**WHAT IS REQUIRED**
Look for the string "page" in the listing. Copy each line that has it.

**SOURCE INFORMATION**

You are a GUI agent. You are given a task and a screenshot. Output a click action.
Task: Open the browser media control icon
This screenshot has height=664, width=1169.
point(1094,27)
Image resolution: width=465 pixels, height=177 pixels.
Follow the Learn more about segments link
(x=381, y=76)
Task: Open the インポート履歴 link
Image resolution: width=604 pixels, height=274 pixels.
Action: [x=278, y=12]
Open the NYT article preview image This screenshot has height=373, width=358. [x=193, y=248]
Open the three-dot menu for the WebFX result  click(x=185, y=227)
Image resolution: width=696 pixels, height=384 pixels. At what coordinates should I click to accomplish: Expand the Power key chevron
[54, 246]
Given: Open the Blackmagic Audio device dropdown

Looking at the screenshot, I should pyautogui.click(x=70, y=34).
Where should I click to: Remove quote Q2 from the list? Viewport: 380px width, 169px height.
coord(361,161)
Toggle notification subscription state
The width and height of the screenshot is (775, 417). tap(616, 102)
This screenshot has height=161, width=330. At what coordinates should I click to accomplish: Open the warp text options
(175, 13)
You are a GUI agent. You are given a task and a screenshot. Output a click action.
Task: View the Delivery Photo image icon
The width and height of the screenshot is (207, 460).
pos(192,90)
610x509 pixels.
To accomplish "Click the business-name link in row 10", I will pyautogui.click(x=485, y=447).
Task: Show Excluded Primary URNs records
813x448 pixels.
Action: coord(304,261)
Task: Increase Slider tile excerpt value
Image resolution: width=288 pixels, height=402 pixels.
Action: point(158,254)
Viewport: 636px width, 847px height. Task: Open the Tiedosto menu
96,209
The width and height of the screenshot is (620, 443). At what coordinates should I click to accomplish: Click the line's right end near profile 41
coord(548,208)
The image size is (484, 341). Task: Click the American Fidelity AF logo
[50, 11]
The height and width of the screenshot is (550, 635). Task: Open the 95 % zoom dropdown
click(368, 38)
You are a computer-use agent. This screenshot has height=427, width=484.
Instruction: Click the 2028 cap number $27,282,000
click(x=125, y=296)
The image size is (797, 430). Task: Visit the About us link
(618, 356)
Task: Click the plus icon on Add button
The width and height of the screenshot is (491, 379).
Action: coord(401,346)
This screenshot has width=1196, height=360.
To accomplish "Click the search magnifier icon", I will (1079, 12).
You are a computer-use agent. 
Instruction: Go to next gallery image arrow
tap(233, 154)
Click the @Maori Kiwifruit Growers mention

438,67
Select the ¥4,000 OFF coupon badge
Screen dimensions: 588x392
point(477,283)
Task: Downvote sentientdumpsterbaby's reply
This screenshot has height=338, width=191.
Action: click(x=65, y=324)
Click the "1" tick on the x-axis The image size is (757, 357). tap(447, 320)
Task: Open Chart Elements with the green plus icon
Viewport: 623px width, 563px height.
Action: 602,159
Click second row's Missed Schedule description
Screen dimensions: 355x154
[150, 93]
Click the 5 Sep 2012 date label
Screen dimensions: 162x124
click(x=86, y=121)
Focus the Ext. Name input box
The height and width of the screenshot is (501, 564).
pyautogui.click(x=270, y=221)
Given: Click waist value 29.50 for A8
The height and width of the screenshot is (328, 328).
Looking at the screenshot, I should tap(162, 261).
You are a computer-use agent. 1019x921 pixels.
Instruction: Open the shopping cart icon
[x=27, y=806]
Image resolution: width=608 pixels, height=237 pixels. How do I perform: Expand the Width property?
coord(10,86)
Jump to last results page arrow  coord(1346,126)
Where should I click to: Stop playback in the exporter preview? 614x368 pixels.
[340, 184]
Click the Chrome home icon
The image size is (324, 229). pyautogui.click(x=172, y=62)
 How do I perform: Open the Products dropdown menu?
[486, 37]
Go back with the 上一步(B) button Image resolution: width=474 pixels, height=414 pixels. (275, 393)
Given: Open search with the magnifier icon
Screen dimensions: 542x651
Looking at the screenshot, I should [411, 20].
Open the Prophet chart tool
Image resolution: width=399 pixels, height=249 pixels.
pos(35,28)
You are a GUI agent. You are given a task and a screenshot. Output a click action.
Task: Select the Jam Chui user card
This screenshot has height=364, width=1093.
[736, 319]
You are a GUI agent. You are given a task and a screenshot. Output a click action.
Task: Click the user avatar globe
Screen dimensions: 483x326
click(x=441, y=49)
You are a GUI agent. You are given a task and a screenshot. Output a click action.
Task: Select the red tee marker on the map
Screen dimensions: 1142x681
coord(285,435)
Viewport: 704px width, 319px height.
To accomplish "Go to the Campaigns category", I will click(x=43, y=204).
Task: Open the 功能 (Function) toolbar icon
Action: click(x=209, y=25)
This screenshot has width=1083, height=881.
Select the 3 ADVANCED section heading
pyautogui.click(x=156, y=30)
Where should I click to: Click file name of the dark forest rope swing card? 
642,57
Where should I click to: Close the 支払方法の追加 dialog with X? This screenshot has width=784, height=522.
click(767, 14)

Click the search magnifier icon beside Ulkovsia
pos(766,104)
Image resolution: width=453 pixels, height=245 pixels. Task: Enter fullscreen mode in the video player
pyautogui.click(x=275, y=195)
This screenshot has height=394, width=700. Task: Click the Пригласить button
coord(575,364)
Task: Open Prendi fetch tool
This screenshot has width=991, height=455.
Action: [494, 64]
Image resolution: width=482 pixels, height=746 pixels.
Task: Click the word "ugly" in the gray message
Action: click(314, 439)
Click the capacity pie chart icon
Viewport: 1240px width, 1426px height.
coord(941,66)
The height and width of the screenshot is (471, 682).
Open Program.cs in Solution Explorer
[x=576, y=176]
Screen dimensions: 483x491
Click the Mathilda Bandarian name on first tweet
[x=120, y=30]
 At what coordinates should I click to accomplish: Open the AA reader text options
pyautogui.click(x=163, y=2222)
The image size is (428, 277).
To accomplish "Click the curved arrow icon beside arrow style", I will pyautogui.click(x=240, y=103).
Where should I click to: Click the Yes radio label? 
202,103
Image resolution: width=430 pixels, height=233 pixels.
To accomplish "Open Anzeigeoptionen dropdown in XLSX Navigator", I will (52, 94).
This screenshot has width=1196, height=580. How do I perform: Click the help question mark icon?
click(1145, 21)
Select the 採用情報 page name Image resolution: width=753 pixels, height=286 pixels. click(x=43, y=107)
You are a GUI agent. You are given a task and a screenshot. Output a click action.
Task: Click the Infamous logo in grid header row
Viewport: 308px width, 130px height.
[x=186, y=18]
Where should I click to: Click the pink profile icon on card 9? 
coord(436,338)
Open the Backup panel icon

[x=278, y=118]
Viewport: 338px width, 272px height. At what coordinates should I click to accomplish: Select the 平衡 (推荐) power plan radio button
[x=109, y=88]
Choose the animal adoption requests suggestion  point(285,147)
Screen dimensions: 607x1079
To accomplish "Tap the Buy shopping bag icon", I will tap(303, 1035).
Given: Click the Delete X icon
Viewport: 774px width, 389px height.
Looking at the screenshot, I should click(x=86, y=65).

**RESULT FOR THIS TASK**
Jump to last results page arrow  coord(1346,126)
Select the 採用情報 page name Image resolution: width=753 pixels, height=286 pixels. click(x=43, y=107)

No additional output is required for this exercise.